🤖 AI Summary
This work addresses the vulnerability of large language models to attribute inference attacks after domain-specific fine-tuning, which can inadvertently leak sensitive dataset-level attributes. To mitigate this risk without access to the original training data or requiring model retraining, the authors propose the first post-training alignment approach for privacy defense. Leveraging human feedback through two reinforcement learning frameworks—Direct Preference Optimization (DPO) and Group Relative Policy Optimization (GRPO)—they construct preference pairs and design attribute-proportion reward functions to steer the model’s output distribution toward a target attribute ratio. Experimental results demonstrate that this method significantly reduces attribute leakage while preserving model utility, thereby enabling effective privacy protection after deployment.
📝 Abstract
Large language models (LLMs) are increasingly fine-tuned on domain-specific datasets that may contain sensitive, dataset-level properties. Recent work has shown that such dataset-level information can be effectively extracted through property inference attacks, posing a confidentiality risk.

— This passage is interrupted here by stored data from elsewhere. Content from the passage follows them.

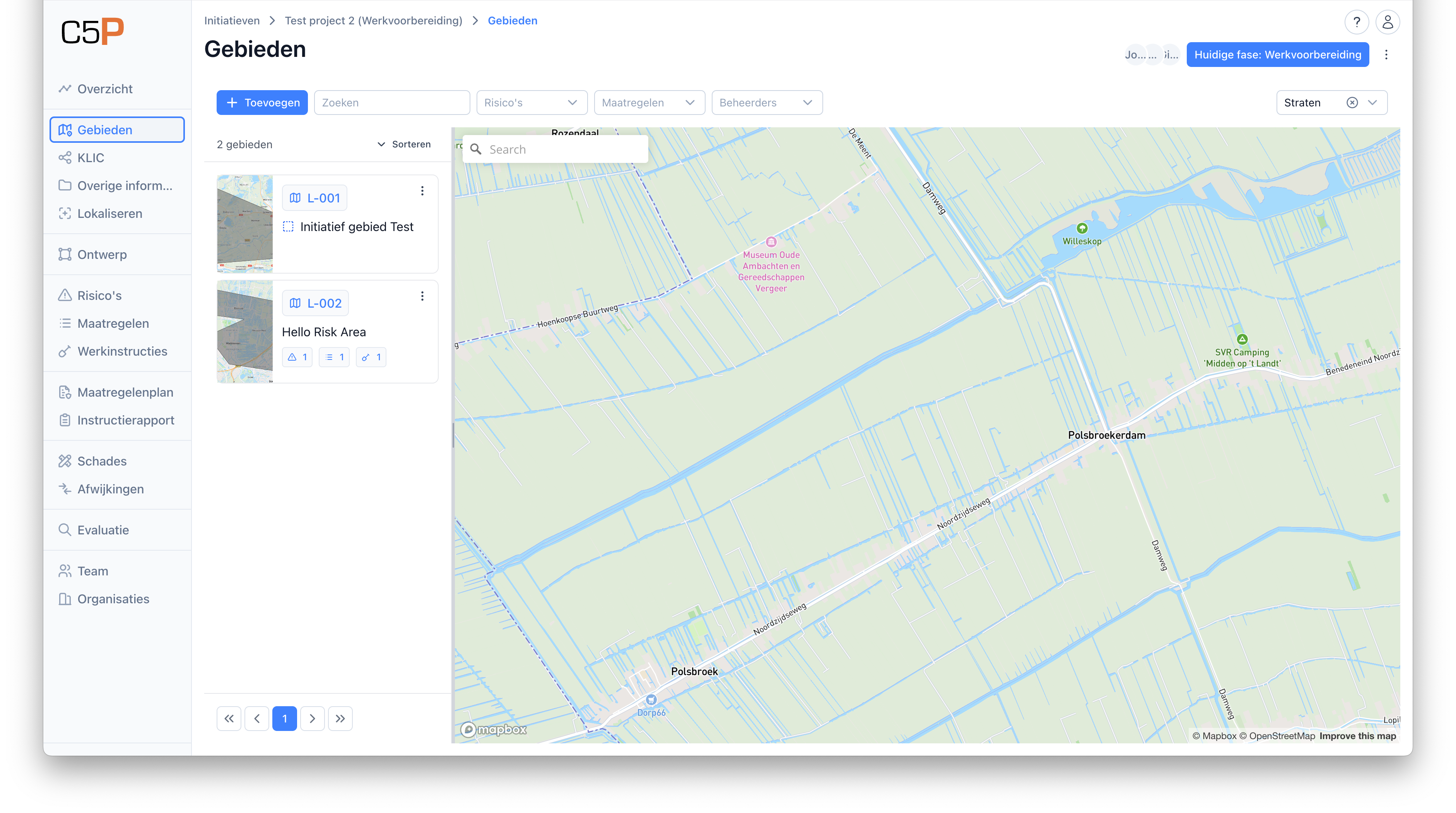The width and height of the screenshot is (1456, 813).
Task: Expand the Risico's filter dropdown
Action: coord(531,103)
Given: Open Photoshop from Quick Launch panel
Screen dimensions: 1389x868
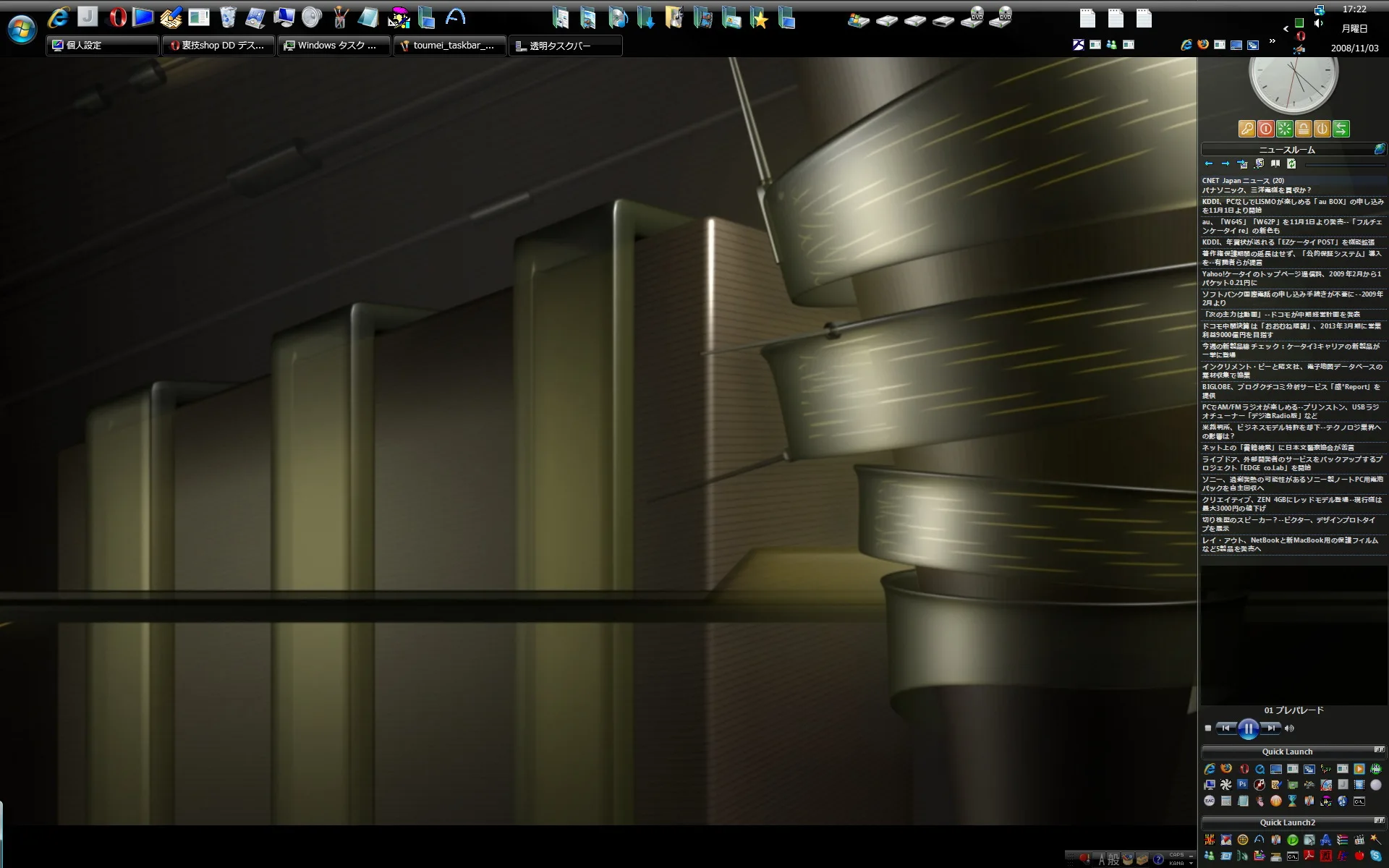Looking at the screenshot, I should pyautogui.click(x=1242, y=785).
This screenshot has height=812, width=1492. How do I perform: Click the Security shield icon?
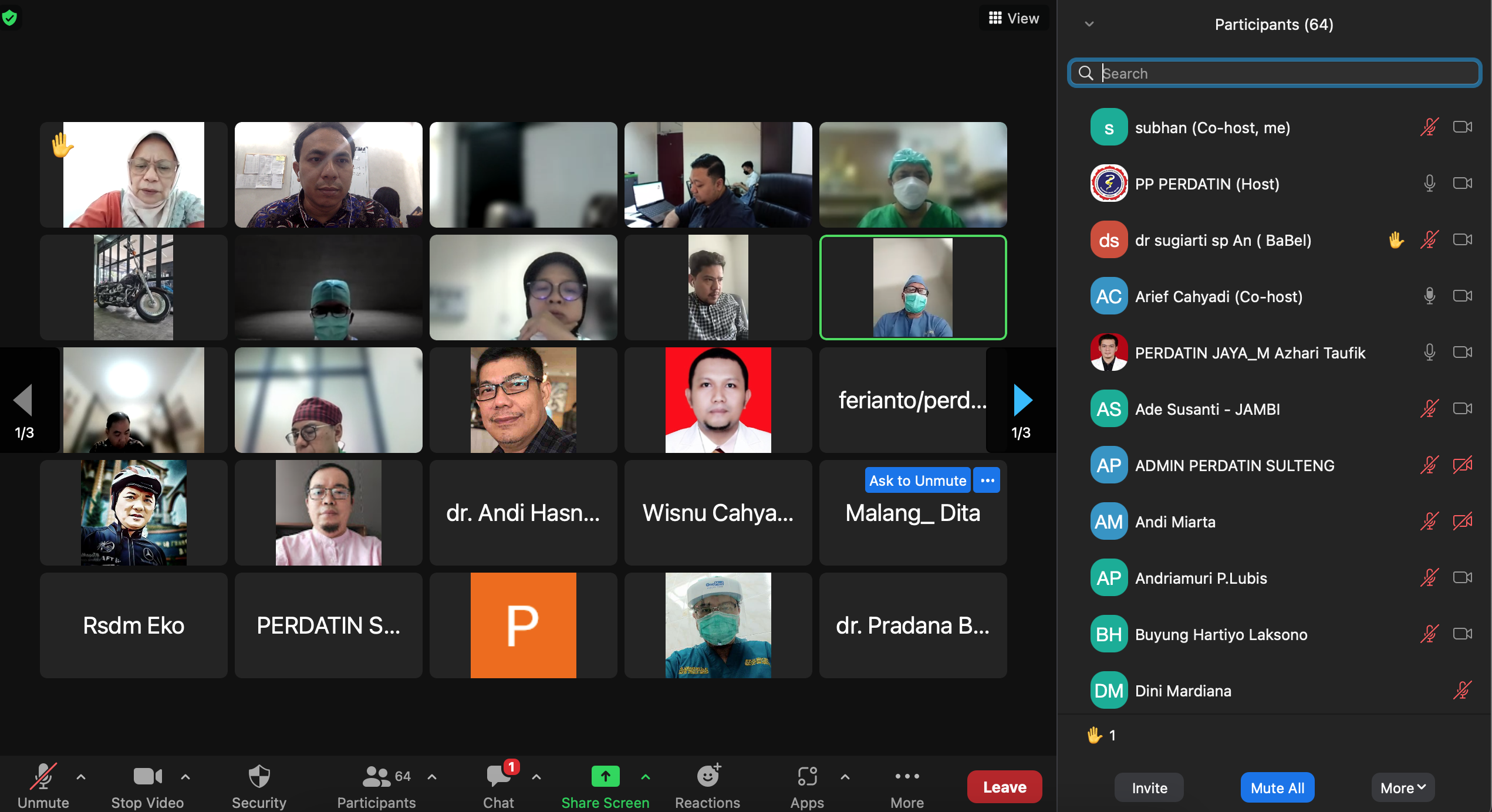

Existing defenses against these attacks primarily operate by modifying the training data distribution and hence require access to the original data and retraining the model, limiting their applicability to settings where data is unavailable or models are already deployed. In this work, we propose alignment-based defenses for mitigating property inference attacks in LLMs. Our approach reshapes the model's output distribution towards a target property ratio via post-training alignment, without modifying the training data. In particular, we adapt two widely used RLHF frameworks--Direct Preference Optimization (DPO) and Group Relative Policy Optimization (GRPO)--as our defenses by constructing preference pairs and defining a specific reward function respectively. Through comprehensive experiments, we show that our alignment based defenses effectively mitigate property inference attacks while maintaining a strong utility confidentiality tradeoff.